Si avvicina il momento della Settimana Santa anche a Sassari. Le Arciconfraternite di Santa Croce e del Gonfalone, dell’Orazione e Morte, dei Servi di Maria e le Confraternite del Santissimo Sacramento e dei Santissimi Misteri stanno organizzando, in attesa della Pasqua, le funzioni religiose, le veglie, le adorazioni e le processioni che attraverseranno il centro storico.

Iniziative che rientrano nel programma allestito dal Comune di Sassari con la supervisione del settore Cultura, Turismo e Grandi eventi, e che può avvalersi anche della collaborazione dell’ Arcidiocesi di Sassari e del supporto economico dell’assessorato del Turismo della Regione Sardegna. Sempre più visitatori seguono i riti della Settimana Santa, anche grazie alla sinergia di intenti con Alghero e Castelsardo, tra i 25 sottoscrittori del protocollo d’intesa siglato nel 2017 su iniziativa di Europassione per l’Italia. Con l’obiettivo di ricevere il riconoscimento Unesco dei riti della Settimana Santa come Patrimonio culturale immateriale dell’Umanità. Il calendario degli eventi, tra il 29 marzo e il 6 aprile, è intenso. Si comincerà domani con la Domenica delle Palme, celebrata in tutte le chiese cittadine, mentre alle 10.30 una processione muoverà dalla chiesa di Santa Caterina alla cattedrale di San Nicola per commemorare l’ingresso di Gesù a Gerusalemme. Prevista per l'occasione la benedizione delle Palme. Il 30 marzo a San Nicola ci sarà l’esposizione del simulacro sacro del Calvario accanto agli altri simulacri: Mistero di Gesù nell’orto degli ulivi, Cattura, Flagellazione, Ecce Homo, Veronica. Martedì 31 marzo alle 18 prenderà il via dalla cattedrale la solenne processione delle statue lignee della Passione di Cristo, che farà sosta nelle chiese delle confraternite cittadine. Mercoledì 1° aprile alle 18.30 si apriranno le porte della chiesa di Sant'Andrea, da dove partirà la processione della Madonna Addolorata. Il corteo proseguirà al centro e rientrerà a Sant’Andrea.

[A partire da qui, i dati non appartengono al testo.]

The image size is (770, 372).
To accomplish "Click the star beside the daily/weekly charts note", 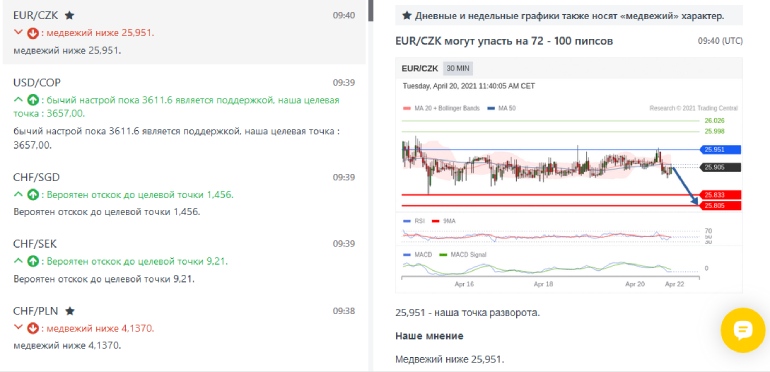I will click(407, 16).
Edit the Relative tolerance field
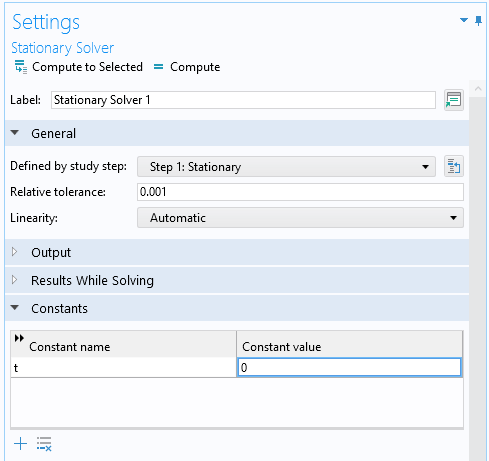Screen dimensions: 489x461 [x=300, y=192]
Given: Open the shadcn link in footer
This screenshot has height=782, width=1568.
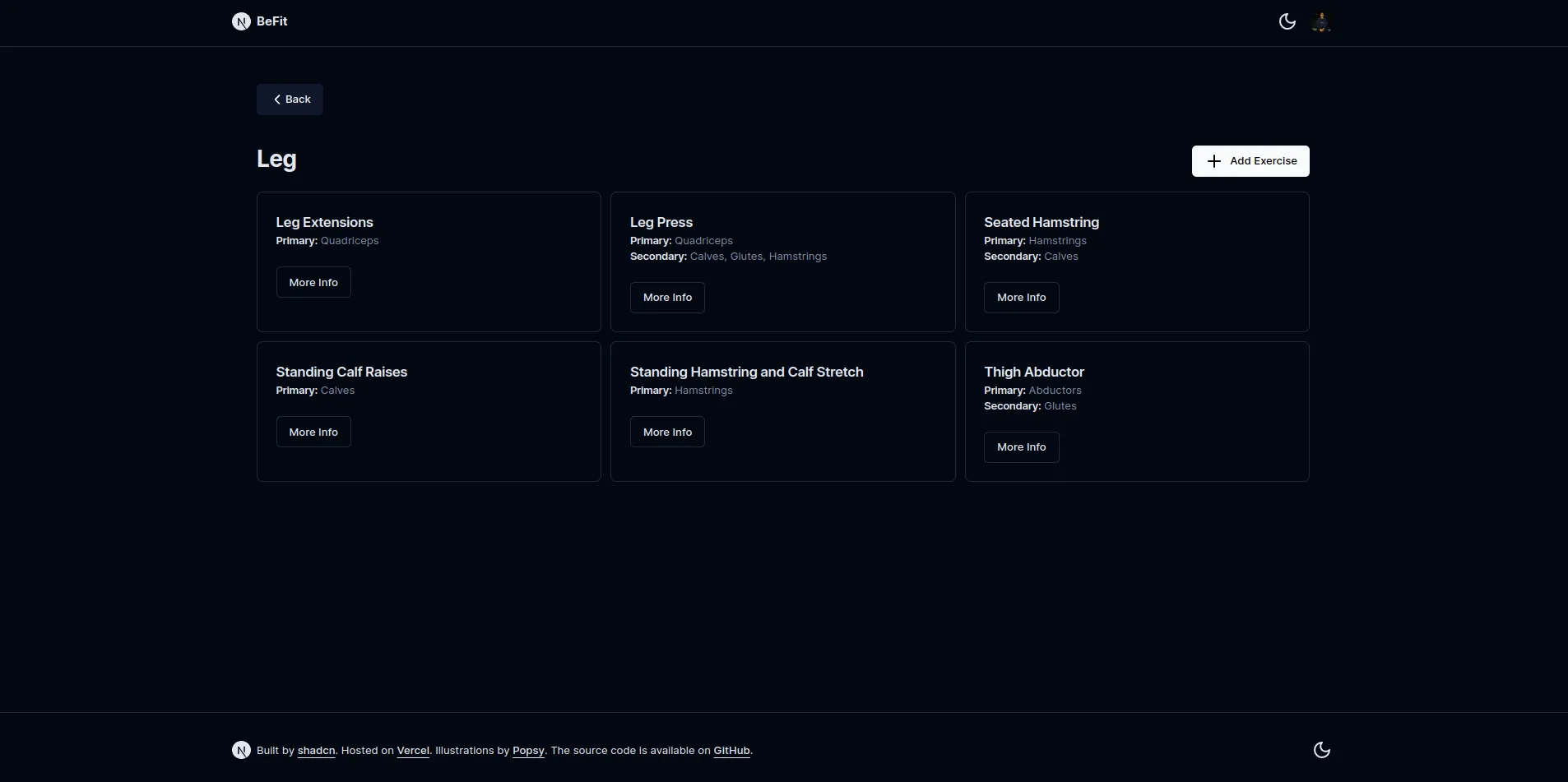Looking at the screenshot, I should point(316,751).
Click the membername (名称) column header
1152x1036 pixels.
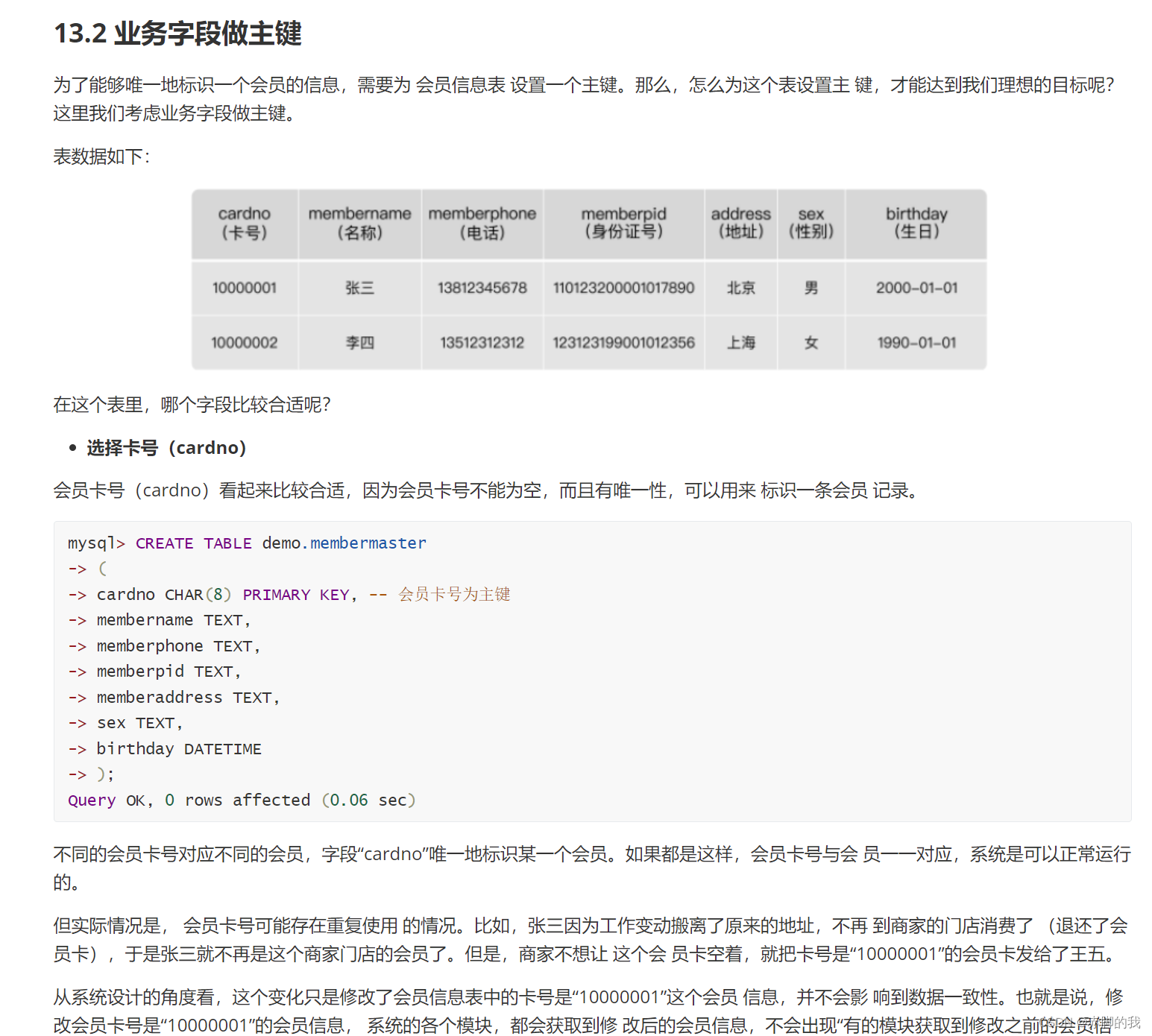[x=360, y=223]
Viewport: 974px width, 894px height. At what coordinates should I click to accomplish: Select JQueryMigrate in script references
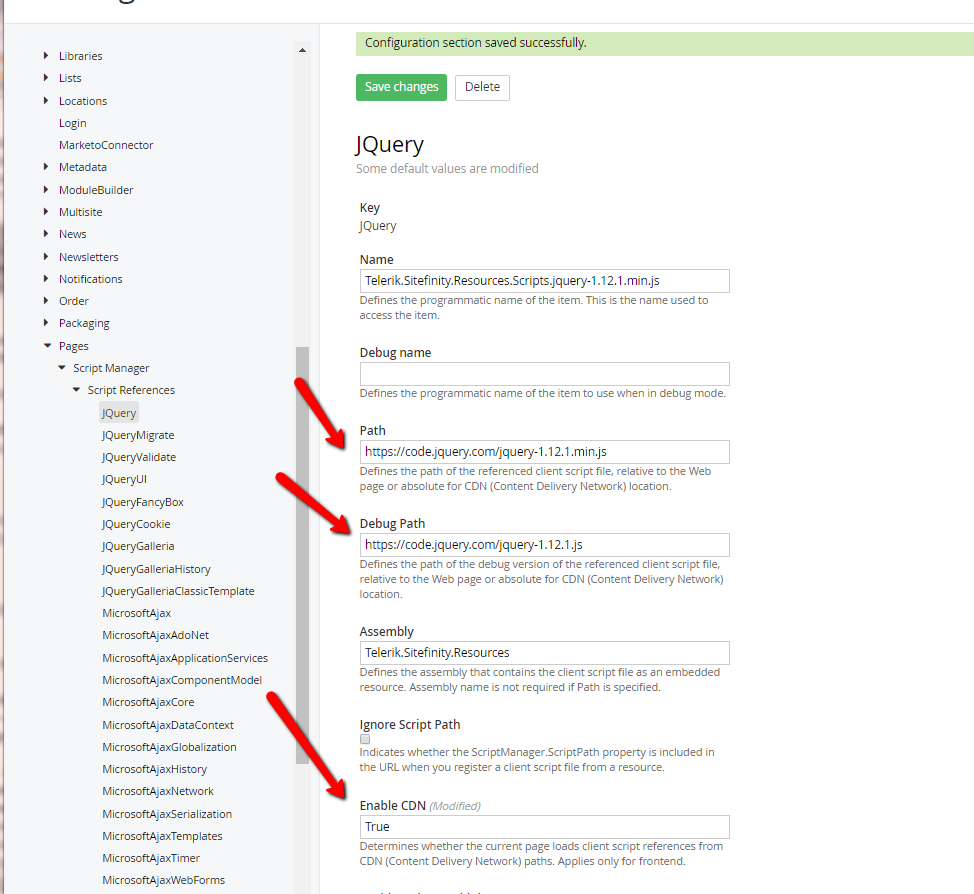(137, 435)
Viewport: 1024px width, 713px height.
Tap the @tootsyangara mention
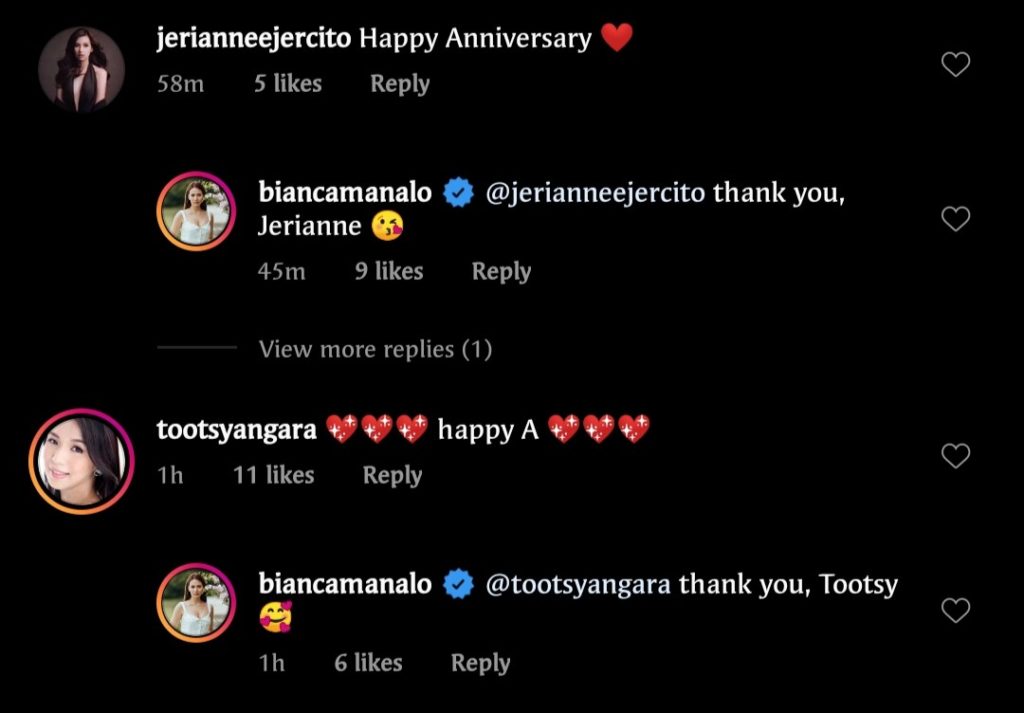pos(578,584)
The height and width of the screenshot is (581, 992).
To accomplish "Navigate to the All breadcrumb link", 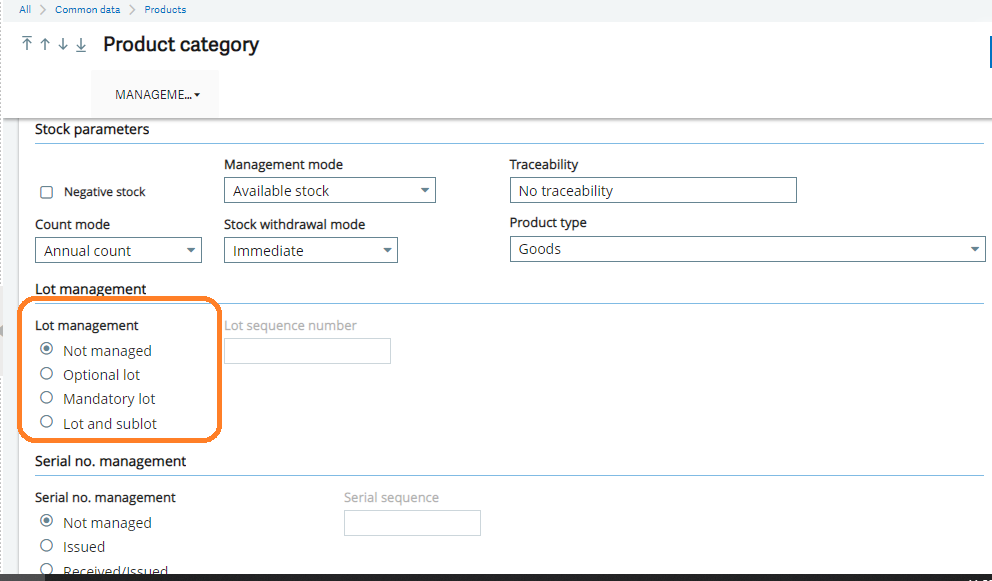I will point(24,9).
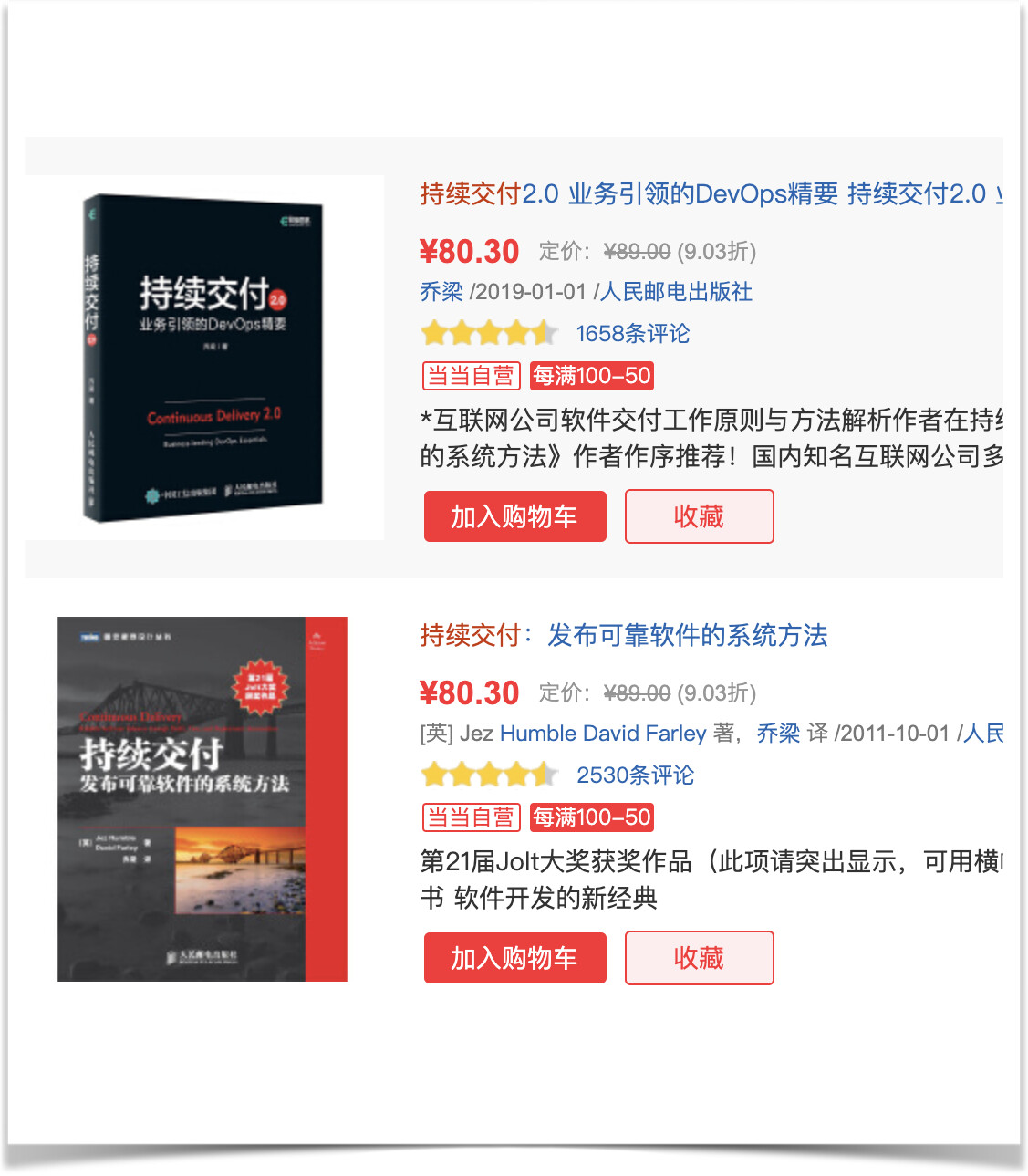Viewport: 1028px width, 1176px height.
Task: Add the second book via 加入购物车
Action: point(515,958)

Giovedì 2 aprile alle 18.30 a San Nicola la Messa in Coena Domini e la Lavanda dei piedi. Alle 19 si rievocherà la deposizione del Santissimo nell’altare. Dalle 21.30 Pellegrinaggio di veglia e di adorazione all’altare della Reposizione, le famose Cerche nei Sepolcri delle sette chiese. Il rito dell’Inalberamento del Cristo, con la collocazione della croce ai piedi dell’altare maggiore, sarà venerdì 3 aprile alle 8.30 nella chiesa della Santissima Trinità. Alle 9.30 dalla chiesa di Sant’Antonio Abate il simulacro della Madonna dell’Addolorata sarà portato in processione per le vie della città, facendo tappa in sette chiese del centro storico. Alle 17.30 a San Nicola l’Azione Liturgica della Passione del Signore. Alle 18.30 alla Santissima Trinità la deposizione del Cristo Morto: S’Iscravamentu. Alle 19 la Via Crucis con la meditazione alle 20, durante il passaggio in Cattedrale. Si proseguirà sino al rientro alla Santissima Trinità, dove avverrà la sepoltura del Cristo Morto. Sabato  4 aprile alle 22 a San Nicola la Veglia Pasquale mentre domenica 5 aprile alle 10.15 dalla Santissima Trinità partirà la processione del Cristo Risorto. Alla stessa ora da Sant’Antonio Abate partirà la processione della Madonna. Attorno alle 10.30 le due processioni si ricongiungeranno in piazza Santa Caterina per S’Incontru, l’incontro tra Gesù Risorto e la Vergine Maria. La processione si concluderà alle 11 nella cattedrale, dove si terrà la celebrazione liturgica.